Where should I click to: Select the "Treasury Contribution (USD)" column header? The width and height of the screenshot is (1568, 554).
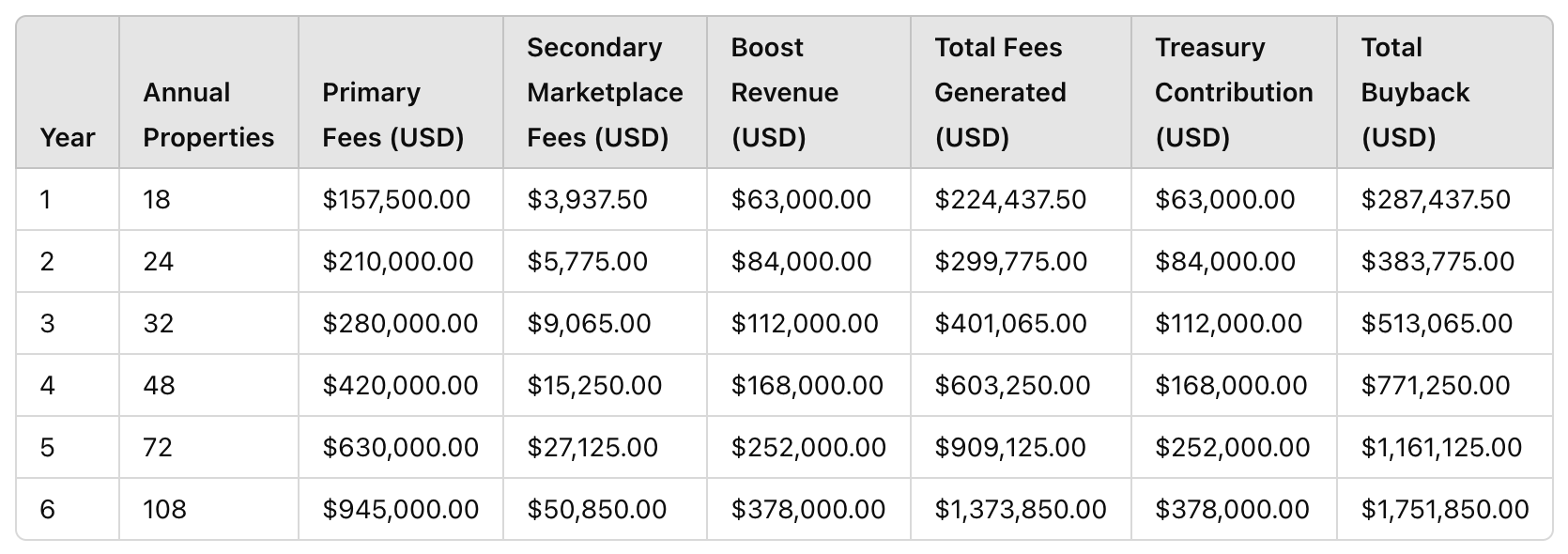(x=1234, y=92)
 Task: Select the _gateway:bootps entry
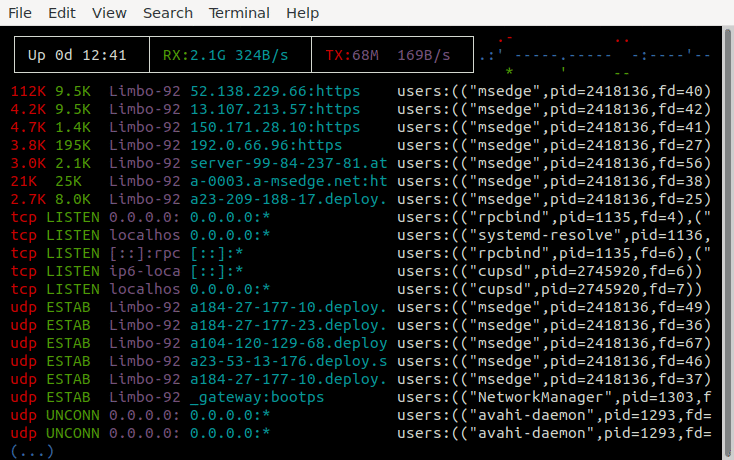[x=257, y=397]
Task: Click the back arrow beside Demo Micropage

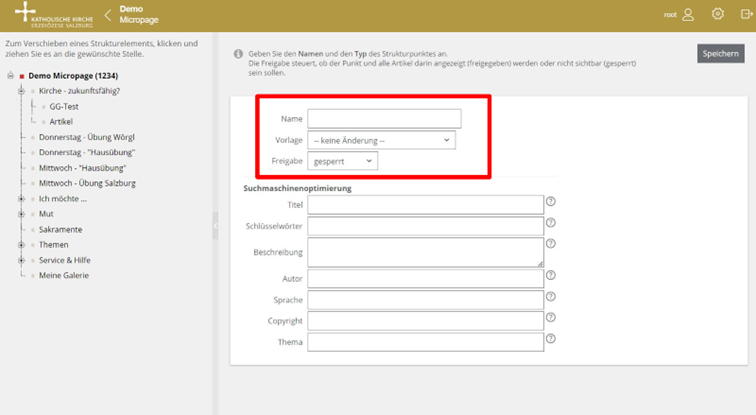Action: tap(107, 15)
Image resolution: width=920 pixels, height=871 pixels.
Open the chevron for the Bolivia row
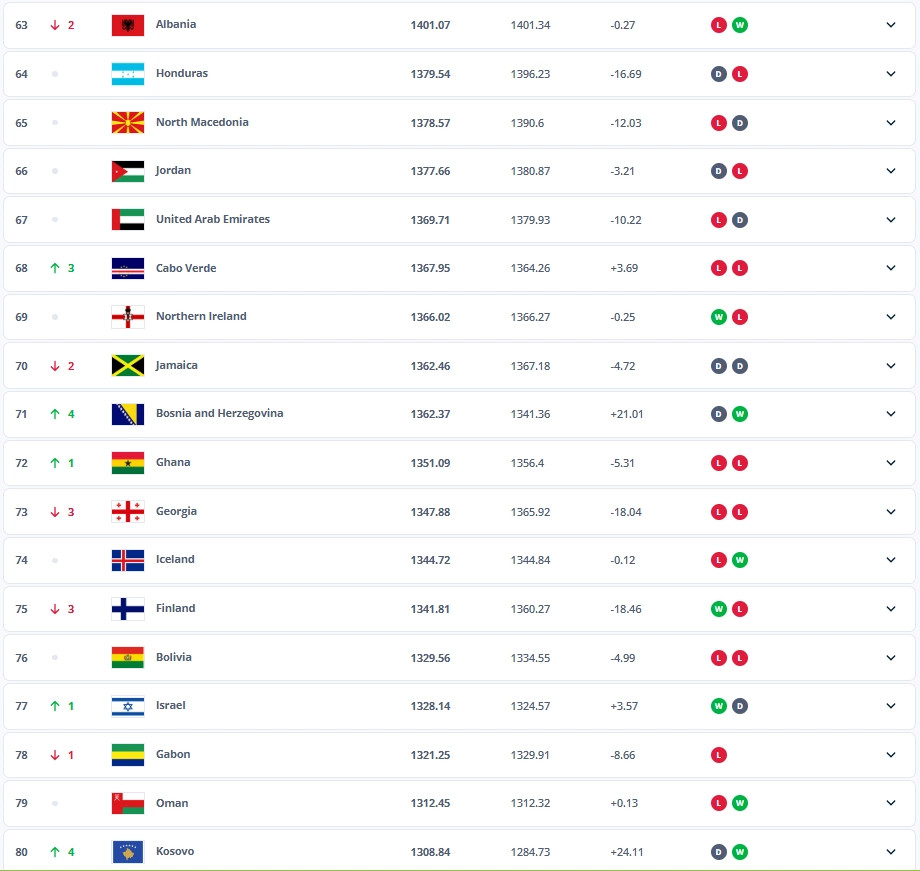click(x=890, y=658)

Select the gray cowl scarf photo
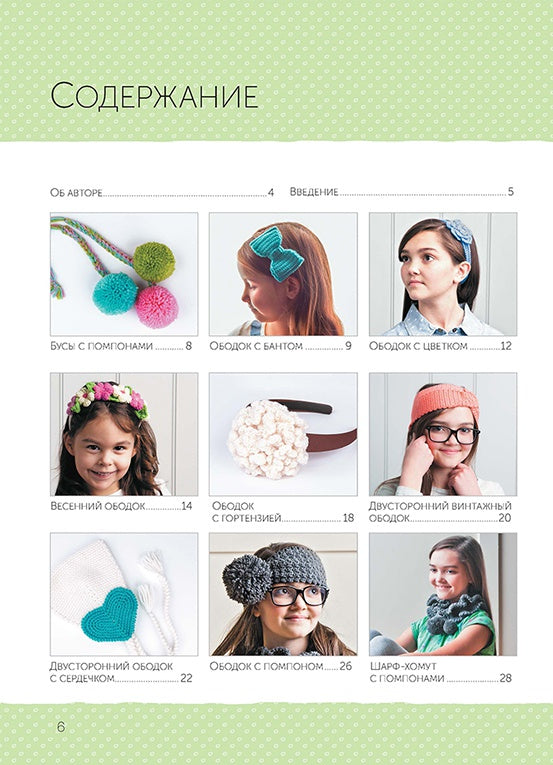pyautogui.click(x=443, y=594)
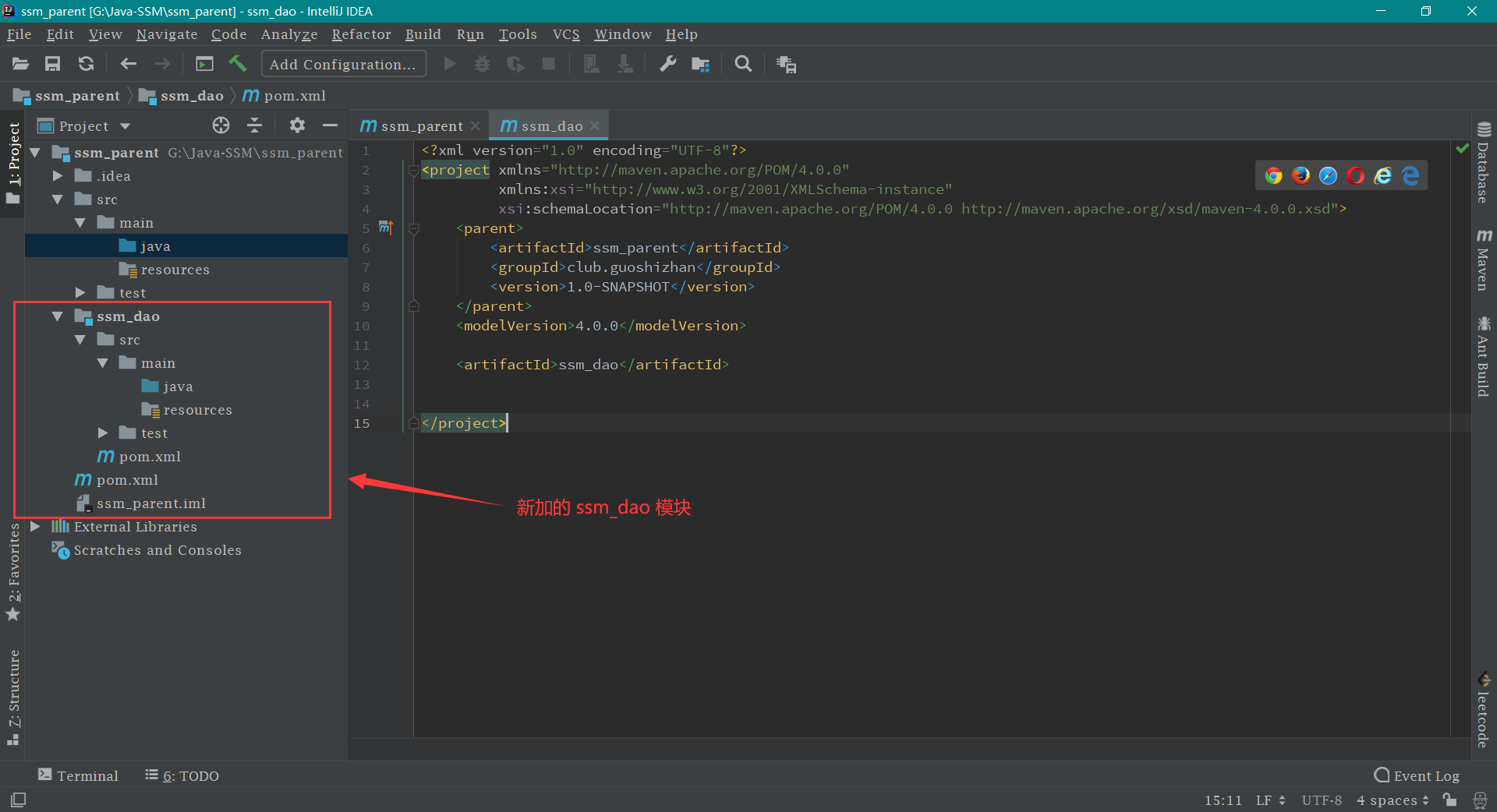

-=-=-

▶ The problem:
Locate the line containing "Image resolution: width=920" in the records above, then output it and every line after it through the last, excluding pictures.

▶ Answer section:
Image resolution: width=920 pixels, height=871 pixels.
Open the chevron for the Bolivia row
click(x=890, y=658)

Select the gray cowl scarf photo
pyautogui.click(x=443, y=594)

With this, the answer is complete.